** begin Source data **

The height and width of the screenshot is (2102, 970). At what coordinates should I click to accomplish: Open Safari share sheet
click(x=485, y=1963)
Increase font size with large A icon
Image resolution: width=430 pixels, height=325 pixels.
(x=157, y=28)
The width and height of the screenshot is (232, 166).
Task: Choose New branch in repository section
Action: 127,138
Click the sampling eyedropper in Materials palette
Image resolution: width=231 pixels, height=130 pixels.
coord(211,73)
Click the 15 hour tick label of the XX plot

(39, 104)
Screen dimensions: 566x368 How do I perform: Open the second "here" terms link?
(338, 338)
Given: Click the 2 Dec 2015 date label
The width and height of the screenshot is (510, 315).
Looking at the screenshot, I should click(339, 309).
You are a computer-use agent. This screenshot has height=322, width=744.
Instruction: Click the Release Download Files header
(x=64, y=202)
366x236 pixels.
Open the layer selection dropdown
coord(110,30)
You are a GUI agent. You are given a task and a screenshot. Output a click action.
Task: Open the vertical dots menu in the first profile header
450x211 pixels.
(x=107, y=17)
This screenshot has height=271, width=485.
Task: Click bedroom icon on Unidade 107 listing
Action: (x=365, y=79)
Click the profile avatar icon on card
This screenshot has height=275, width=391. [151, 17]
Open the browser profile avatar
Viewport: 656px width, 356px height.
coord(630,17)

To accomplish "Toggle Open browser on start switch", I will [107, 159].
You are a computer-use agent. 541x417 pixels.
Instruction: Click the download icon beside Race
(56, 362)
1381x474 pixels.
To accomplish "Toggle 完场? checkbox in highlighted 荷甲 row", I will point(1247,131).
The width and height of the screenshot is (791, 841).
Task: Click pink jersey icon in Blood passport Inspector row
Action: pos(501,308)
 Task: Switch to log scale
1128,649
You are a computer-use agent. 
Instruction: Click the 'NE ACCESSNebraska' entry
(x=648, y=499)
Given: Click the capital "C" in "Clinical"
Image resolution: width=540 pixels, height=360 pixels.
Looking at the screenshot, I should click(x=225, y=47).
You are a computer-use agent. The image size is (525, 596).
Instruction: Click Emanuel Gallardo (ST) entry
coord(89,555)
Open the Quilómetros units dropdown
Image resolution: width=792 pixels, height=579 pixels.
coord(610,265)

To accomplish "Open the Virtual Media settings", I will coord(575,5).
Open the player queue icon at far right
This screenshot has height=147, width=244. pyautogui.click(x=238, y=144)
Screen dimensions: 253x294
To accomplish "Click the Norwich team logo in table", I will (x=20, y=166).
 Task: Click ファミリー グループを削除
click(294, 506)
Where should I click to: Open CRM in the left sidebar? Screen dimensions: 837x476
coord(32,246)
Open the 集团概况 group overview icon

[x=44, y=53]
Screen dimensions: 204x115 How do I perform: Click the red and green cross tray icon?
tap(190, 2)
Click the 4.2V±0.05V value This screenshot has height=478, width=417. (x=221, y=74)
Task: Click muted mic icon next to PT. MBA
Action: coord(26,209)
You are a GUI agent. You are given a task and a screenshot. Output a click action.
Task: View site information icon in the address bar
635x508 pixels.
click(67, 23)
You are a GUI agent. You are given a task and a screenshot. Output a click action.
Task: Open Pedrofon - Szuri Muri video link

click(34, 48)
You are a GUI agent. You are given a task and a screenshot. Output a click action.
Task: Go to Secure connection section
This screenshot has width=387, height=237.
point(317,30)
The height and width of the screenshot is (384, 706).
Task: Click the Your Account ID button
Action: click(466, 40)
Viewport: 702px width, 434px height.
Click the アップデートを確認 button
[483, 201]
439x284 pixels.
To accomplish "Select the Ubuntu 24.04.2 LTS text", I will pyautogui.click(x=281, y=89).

** end Source data **

Exercise task:
Gather every line of the records above that contains the string "dimensions", matching case exactly.

Answer to the exercise:
Screen dimensions: 566x368 How do I perform: Open the second "here" terms link?
Screen dimensions: 253x294
Where should I click to: Open CRM in the left sidebar? Screen dimensions: 837x476
Screen dimensions: 204x115 How do I perform: Click the red and green cross tray icon?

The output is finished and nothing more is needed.